ENTITY_DELIM_TOKENS = {
    "h": ("[E1S]", "[E1E]"),
    "t": ("[E2S]", "[E2E]")
}

# ====== MODEL TRAINING =====================================================

TRAIN_DATA_PATH = (
    "../dataset/train.json",
    "../dataset/val.json"
)

VAL_DATA_PATH = []

TRAINING_LOG_PATH = "logs/transformer_final_training.log"

BERT_MODEL = "bert-base-uncased"

ENTITY_TRANSFORMER_NUM_HEAD_VALS = (2,) # (2, 4, 8)

ENTITY_TRANSFORMER_FF_DIM_VALS = (256,) # (64, 128, 256)

ENTITY_TRANSFORMER_NUM_LAYER_VALS = (3,) # (1, 2, 3)

NUM_EPOCHS = 3

BATCH_SIZE = 16

LEARNING_RATE = 2e-5

DROPOUT_RATE = 0.1

USE_CLASS_WEIGHTING = True

MODEL_SAVE_PATH = "transformer.pt"

# ====== MODEL EVALUATION ===================================================

TEST_DATA_PATH = (
    "../dataset/test.json",
)

TESTING_LOG_PATH = "logs/transformer_testing.log"

# ====== MODEL DEMO =========================================================

RELATION_TO_DESCRIPTION_PATH = "../dataset/pid2name_filtered.json"

NUM_PRINTED_PREDICTIONS = 3

# ==============================================================================

# Transformer Model (ALWAYS RUN)

Our relation extraction transformer model is based off the architecture described in the paper: [Enriching Pre-trained Language Model with Entity Information for Relation Classification](https://dl.acm.org/doi/abs/10.1145/3357384.3358119).

In our model, however, we have made a novel adaption by using weighted entity token averages in place of plain averages. To calculate the weights used during entity token averaging, we have inserted a new transformer encoder plus feedforward softmax layer into the architecture which takes entity token embeddings and outputs entity token weights.

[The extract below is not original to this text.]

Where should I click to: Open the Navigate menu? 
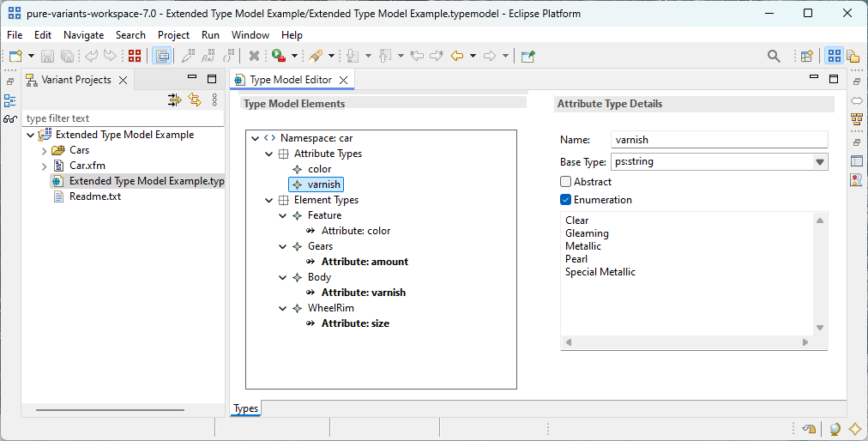[83, 35]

We have made this adaption following the assumption that each token within an entity holds varying levels of importance regarding relation extraction. E.g. in the entity phrase "King of England", the word "of" is likely to be of less importance than the word "King" or "England".

In [1]:
from itertools import chain
import torch
import torch.nn as nn
from torch.nn.utils.rnn import (
    pad_sequence, pack_padded_sequence, pad_packed_sequence
)
from torch.utils.data import Dataset
from transformers import BertModel, BertTokenizer

# Relation Extraction model
class REModel(nn.Module):

    # Create BERT tokenizer and add special entity delimiter tokens
    def create_tokenizer(bert_model, entity_delim_tokens):
        REModel.tokenizer = BertTokenizer.from_pretrained(bert_model)
        REModel.tokenizer.add_special_tokens(
            {
                'additional_special_tokens': list(
                    chain.from_iterable(entity_delim_tokens.values())
                )
            }
        )

    # Tokenization function
    def tokenize(inputs):
        return REModel.tokenizer(
            inputs,
            padding=True,
            return_tensors="pt",
            return_token_type_ids=False
        )

    def __init__(
            self,
            bert_model,
            entity_delim_tokens,
            entity_transformer_nhead,
            entity_transformer_dim_ff,
            entity_transformer_num_layers,
            num_outputs,
            dropout_rate
    ):
        super(REModel, self).__init__()

        # Get entity delimiter token IDs
        self.entity_delim_ids = {}
        for entity_id, delim_tokens in entity_delim_tokens.items():
            self.entity_delim_ids[
                entity_id
            ] = REModel.tokenizer.convert_tokens_to_ids(delim_tokens)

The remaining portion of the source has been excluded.